Russian Geran-2 Drone Strikes Chornobyl Spent Nuclear Fuel Storage Building; IAEA Warns of Grave Risk
EXECUTIVE SUMMARY
A Russian Geran-2 attack drone struck the fuel reception building at a spent nuclear fuel storage facility near Chornobyl at approximately 2:05 a.m. on June 7. A 40-square-meter fire broke out and was extinguished; radiation levels remained within established limits and no injuries were reported. Ukraine's Energoatom confirmed no spent fuel was stored in the targeted building at the time of the strike. IAEA Director General Grossi called the incident "deeply concerning," noting the spent fuel storage was meters from the targeted building, and Ukraine's SBU classified the attack as a war crime.
ANALYSIS
The Geran-2 is the Russian-produced version of the Iranian Shahed-136, a one-way attack drone used extensively in Ukrainian infrastructure strikes. Its use at Chornobyl indicates deliberate targeting of the exclusion zone's nuclear infrastructure rather than a navigation error. The SBU released photographs of drone components recovered at the scene, enabling technical attribution. The fuel reception building handles the transfer of spent fuel rods into long-term dry cask storage; damage to that interface building, while not immediately releasing stored material, degrades the operational capacity of the site and demonstrates Russia's willingness to strike within meters of active nuclear material storage.

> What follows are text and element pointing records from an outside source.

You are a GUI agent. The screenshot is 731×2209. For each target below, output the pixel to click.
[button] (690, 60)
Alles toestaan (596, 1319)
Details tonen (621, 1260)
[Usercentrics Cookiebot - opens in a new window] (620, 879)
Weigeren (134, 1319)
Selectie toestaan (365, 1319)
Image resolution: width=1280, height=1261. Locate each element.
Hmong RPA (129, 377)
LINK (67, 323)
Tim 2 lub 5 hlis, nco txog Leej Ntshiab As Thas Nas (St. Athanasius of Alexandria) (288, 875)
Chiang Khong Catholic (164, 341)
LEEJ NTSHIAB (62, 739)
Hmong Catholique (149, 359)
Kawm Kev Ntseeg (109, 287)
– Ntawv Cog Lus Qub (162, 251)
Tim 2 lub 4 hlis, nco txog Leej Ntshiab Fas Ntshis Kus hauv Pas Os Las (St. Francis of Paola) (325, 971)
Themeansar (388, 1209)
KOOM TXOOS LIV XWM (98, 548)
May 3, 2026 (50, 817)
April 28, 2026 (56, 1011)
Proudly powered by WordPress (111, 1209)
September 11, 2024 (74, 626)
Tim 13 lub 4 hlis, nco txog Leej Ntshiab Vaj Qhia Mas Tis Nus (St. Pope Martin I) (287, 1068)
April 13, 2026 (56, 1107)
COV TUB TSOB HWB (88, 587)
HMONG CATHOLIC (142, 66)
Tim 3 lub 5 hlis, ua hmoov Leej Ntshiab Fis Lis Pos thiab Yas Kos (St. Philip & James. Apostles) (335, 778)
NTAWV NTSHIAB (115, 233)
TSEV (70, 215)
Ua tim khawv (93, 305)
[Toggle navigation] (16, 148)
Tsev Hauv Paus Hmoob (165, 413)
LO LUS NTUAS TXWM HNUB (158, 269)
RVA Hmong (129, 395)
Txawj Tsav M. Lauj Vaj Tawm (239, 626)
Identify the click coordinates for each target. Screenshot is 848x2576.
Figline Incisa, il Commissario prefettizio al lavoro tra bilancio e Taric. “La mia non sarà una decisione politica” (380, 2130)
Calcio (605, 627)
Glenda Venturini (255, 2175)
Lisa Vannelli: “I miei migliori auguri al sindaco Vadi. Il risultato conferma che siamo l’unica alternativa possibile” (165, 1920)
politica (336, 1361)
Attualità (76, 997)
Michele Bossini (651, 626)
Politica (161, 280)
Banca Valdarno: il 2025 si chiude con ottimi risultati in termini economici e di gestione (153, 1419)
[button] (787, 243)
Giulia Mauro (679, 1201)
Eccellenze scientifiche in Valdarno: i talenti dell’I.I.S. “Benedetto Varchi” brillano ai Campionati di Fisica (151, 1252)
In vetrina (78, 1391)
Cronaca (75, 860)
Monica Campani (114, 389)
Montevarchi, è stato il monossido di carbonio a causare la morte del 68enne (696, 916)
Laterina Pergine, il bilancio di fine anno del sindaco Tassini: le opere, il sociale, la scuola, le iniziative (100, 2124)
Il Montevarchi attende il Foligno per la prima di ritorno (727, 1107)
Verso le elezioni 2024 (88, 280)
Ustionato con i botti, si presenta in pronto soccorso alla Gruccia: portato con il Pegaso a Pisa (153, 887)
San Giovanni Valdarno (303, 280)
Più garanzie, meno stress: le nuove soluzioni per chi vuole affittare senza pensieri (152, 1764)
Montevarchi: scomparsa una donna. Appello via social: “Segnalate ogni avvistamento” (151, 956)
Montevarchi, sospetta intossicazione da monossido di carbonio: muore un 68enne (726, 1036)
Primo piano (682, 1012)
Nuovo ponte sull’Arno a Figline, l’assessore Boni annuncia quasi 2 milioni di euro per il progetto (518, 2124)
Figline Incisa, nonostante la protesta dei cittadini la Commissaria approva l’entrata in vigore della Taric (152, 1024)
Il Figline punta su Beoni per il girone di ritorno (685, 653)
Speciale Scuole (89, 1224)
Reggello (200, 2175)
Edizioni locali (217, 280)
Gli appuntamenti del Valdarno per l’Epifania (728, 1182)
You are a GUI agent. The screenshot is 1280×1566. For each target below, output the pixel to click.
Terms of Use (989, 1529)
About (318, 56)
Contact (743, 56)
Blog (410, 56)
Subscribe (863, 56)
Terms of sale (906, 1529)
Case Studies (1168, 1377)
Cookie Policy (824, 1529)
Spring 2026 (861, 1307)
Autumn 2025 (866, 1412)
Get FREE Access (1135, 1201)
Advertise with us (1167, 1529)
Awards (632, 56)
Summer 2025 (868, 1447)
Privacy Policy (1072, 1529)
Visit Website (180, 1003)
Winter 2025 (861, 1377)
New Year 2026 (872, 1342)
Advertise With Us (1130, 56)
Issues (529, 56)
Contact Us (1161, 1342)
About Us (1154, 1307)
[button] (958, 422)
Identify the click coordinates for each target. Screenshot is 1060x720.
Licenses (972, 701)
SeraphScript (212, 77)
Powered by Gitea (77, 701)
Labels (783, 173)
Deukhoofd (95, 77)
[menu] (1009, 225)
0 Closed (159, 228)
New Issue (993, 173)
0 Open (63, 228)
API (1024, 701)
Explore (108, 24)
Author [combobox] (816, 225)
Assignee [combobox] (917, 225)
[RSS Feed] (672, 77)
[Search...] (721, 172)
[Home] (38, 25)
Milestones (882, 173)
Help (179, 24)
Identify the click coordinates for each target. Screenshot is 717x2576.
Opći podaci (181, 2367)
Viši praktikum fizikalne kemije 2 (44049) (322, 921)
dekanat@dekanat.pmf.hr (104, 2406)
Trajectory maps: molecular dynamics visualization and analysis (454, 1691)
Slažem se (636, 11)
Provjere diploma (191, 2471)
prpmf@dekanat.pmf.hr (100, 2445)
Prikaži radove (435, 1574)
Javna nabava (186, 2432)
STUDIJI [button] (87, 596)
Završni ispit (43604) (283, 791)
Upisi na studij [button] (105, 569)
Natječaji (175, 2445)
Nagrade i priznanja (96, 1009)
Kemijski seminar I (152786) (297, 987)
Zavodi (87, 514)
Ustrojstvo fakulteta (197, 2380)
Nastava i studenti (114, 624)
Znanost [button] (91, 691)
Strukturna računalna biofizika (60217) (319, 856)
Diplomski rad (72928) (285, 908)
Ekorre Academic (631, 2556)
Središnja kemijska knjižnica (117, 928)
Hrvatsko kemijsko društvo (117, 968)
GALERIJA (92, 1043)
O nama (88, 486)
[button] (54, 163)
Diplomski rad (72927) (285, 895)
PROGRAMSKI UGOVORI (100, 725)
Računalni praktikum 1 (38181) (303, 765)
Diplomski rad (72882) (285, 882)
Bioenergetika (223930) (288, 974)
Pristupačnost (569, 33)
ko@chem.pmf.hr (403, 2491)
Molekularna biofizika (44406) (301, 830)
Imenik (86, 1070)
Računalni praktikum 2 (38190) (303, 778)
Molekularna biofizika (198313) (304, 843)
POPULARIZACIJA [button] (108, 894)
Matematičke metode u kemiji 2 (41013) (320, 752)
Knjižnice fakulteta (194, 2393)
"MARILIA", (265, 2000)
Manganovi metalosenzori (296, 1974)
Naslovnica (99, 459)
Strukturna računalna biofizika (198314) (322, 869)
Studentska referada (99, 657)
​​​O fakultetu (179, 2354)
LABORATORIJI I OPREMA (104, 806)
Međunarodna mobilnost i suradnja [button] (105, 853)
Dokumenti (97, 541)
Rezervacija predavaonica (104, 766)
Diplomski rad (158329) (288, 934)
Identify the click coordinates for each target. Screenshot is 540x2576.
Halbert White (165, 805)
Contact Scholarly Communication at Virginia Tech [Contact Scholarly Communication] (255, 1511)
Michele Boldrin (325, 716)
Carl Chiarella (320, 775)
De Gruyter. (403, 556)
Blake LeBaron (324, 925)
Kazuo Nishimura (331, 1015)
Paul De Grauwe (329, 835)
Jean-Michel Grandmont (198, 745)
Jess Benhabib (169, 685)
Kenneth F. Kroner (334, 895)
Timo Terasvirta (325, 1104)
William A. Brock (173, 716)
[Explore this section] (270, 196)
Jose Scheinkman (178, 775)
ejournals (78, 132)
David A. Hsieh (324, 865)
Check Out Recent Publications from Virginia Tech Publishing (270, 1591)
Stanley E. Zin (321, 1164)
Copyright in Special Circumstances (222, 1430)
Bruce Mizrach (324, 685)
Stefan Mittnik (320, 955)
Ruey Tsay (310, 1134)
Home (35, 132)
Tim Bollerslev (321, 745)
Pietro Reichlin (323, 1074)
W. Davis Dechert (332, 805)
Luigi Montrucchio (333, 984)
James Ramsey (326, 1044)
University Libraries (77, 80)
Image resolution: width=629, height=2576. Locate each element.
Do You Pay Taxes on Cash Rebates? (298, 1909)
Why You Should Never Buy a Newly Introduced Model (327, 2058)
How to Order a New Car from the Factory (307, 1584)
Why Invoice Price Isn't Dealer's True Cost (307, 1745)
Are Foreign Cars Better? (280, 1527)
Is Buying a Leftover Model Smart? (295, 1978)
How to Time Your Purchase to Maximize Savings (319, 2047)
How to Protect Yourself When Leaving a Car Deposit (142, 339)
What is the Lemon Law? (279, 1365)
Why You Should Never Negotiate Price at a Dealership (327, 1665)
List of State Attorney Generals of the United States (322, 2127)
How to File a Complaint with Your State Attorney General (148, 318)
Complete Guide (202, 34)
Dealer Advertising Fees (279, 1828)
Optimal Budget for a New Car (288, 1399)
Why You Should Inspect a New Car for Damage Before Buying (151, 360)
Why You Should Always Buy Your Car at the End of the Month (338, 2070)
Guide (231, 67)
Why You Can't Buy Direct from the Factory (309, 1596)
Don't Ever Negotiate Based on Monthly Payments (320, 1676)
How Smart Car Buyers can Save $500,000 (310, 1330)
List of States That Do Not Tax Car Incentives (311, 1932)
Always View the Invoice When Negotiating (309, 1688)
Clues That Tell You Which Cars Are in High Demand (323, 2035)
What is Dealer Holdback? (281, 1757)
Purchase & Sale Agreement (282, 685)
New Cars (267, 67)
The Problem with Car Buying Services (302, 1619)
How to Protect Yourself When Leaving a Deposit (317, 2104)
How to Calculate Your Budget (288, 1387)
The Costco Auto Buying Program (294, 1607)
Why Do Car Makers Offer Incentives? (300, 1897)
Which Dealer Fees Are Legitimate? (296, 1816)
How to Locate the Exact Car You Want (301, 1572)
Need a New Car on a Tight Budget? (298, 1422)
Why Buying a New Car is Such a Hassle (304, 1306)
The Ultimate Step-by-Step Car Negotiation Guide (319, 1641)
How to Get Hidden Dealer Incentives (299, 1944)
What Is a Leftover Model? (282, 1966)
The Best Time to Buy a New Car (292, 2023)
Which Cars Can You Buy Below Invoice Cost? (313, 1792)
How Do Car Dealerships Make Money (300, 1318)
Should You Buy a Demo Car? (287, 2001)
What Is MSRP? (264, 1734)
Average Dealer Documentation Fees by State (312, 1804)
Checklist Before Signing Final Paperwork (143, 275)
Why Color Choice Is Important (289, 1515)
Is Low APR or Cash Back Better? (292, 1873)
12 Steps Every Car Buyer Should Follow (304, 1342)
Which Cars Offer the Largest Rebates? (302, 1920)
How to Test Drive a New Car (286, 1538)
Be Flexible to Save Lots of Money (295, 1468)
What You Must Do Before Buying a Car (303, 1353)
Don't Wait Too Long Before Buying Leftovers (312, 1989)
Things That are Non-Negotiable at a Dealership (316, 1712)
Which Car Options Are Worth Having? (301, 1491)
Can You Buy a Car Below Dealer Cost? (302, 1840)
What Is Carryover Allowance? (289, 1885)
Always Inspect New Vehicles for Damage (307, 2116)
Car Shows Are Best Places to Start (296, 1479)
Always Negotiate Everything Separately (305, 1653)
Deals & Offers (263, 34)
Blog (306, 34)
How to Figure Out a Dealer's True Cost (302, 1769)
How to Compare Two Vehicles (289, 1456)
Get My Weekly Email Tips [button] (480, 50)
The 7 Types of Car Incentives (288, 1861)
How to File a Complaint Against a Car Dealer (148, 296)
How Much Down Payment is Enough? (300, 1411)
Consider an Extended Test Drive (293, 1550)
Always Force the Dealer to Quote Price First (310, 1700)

The IAEA's characterization of the strike as "deeply concerning" is significant. Grossi emphasized that large amounts of nuclear material were held in storage immediately adjacent to the attacked building. The storage facility houses spent fuel assemblies from the Chornobyl reactors and from other Ukrainian nuclear facilities relocated there for consolidated storage. A direct strike on the storage structure itself, rather than the reception building, would risk releasing radioactive material into an already contaminated zone where baseline radiation complicates consequence management.
This incident must be read alongside the Zaporizhzhia Nuclear Power Plant's prolonged power outage, which was referenced in live monitoring feeds and required emergency restoration of grid power to maintain cooling systems. The combination of a deliberate strike on Chornobyl nuclear infrastructure and a grid disruption at Zaporizhzhia, Europe's largest nuclear plant, within the same week represents an escalation in Russia's willingness to create radiological risk as a military pressure tool, even if neither event produced an actual release.